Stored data
────────────────────────────────────────

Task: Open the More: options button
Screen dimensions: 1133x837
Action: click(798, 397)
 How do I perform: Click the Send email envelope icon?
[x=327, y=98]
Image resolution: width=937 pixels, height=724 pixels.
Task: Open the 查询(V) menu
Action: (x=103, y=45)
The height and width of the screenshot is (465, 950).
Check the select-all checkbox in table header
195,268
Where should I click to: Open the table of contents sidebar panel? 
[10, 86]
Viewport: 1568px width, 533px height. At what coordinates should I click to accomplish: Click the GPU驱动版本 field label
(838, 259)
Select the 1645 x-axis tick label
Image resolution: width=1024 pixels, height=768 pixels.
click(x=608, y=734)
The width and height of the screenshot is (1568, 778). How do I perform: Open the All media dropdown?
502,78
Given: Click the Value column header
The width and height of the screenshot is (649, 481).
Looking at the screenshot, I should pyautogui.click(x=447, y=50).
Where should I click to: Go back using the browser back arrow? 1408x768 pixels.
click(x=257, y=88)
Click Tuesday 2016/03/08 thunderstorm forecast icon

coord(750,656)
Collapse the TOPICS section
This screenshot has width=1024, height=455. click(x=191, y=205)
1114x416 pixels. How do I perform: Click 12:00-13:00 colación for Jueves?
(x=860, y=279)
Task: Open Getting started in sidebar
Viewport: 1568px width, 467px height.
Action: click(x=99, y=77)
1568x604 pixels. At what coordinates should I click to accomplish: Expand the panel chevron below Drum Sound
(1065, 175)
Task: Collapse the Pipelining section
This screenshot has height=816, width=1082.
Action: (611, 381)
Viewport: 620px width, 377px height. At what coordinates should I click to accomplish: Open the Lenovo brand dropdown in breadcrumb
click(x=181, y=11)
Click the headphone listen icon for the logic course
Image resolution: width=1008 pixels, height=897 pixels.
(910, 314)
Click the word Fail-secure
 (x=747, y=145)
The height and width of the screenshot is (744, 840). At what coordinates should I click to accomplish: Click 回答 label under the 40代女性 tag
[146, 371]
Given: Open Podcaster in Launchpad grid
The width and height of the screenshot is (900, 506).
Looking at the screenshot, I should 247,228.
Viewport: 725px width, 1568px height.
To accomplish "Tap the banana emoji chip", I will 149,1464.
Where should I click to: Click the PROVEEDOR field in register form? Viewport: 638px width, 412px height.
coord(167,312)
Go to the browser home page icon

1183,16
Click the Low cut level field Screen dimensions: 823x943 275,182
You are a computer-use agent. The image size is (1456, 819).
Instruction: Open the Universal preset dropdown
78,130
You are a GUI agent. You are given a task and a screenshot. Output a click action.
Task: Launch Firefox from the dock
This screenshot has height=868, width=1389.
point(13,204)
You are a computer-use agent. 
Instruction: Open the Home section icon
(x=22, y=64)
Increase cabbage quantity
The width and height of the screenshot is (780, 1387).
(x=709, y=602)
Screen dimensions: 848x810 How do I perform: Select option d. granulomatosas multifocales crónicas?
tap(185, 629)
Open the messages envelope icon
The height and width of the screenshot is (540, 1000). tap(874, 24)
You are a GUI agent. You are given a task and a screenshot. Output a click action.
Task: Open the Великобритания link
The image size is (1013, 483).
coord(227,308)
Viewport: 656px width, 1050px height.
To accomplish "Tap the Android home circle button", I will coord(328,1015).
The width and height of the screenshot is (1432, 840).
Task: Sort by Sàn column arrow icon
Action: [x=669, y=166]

────────────────────────────────────────

*WORK TO BE COMPLETED*. Set down every record once more, exactly as written.

*YOUR RESPONSE*.
Task: Open the More: options button
Screen dimensions: 1133x837
Action: click(798, 397)
 How do I perform: Click the Send email envelope icon?
[x=327, y=98]
Image resolution: width=937 pixels, height=724 pixels.
Task: Open the 查询(V) menu
Action: (x=103, y=45)
The height and width of the screenshot is (465, 950).
Check the select-all checkbox in table header
195,268
Where should I click to: Open the table of contents sidebar panel? 
[10, 86]
Viewport: 1568px width, 533px height. At what coordinates should I click to accomplish: Click the GPU驱动版本 field label
(838, 259)
Select the 1645 x-axis tick label
Image resolution: width=1024 pixels, height=768 pixels.
click(x=608, y=734)
The width and height of the screenshot is (1568, 778). How do I perform: Open the All media dropdown?
502,78
Given: Click the Value column header
The width and height of the screenshot is (649, 481).
Looking at the screenshot, I should pyautogui.click(x=447, y=50).
Where should I click to: Go back using the browser back arrow? 1408x768 pixels.
click(x=257, y=88)
Click Tuesday 2016/03/08 thunderstorm forecast icon

coord(750,656)
Collapse the TOPICS section
This screenshot has width=1024, height=455. click(x=191, y=205)
1114x416 pixels. How do I perform: Click 12:00-13:00 colación for Jueves?
(x=860, y=279)
Task: Open Getting started in sidebar
Viewport: 1568px width, 467px height.
Action: click(x=99, y=77)
1568x604 pixels. At what coordinates should I click to accomplish: Expand the panel chevron below Drum Sound
(1065, 175)
Task: Collapse the Pipelining section
This screenshot has height=816, width=1082.
Action: (611, 381)
Viewport: 620px width, 377px height. At what coordinates should I click to accomplish: Open the Lenovo brand dropdown in breadcrumb
click(x=181, y=11)
Click the headphone listen icon for the logic course
Image resolution: width=1008 pixels, height=897 pixels.
(910, 314)
Click the word Fail-secure
 (x=747, y=145)
The height and width of the screenshot is (744, 840). At what coordinates should I click to accomplish: Click 回答 label under the 40代女性 tag
[146, 371]
Given: Open Podcaster in Launchpad grid
The width and height of the screenshot is (900, 506).
Looking at the screenshot, I should 247,228.
Viewport: 725px width, 1568px height.
To accomplish "Tap the banana emoji chip", I will 149,1464.
Where should I click to: Click the PROVEEDOR field in register form? Viewport: 638px width, 412px height.
coord(167,312)
Go to the browser home page icon

1183,16
Click the Low cut level field Screen dimensions: 823x943 275,182
You are a computer-use agent. The image size is (1456, 819).
Instruction: Open the Universal preset dropdown
78,130
You are a GUI agent. You are given a task and a screenshot. Output a click action.
Task: Launch Firefox from the dock
This screenshot has height=868, width=1389.
point(13,204)
You are a computer-use agent. 
Instruction: Open the Home section icon
(x=22, y=64)
Increase cabbage quantity
The width and height of the screenshot is (780, 1387).
(x=709, y=602)
Screen dimensions: 848x810 How do I perform: Select option d. granulomatosas multifocales crónicas?
tap(185, 629)
Open the messages envelope icon
The height and width of the screenshot is (540, 1000). tap(874, 24)
You are a GUI agent. You are given a task and a screenshot. Output a click action.
Task: Open the Великобритания link
The image size is (1013, 483).
coord(227,308)
Viewport: 656px width, 1050px height.
To accomplish "Tap the Android home circle button", I will coord(328,1015).
The width and height of the screenshot is (1432, 840).
Task: Sort by Sàn column arrow icon
Action: [x=669, y=166]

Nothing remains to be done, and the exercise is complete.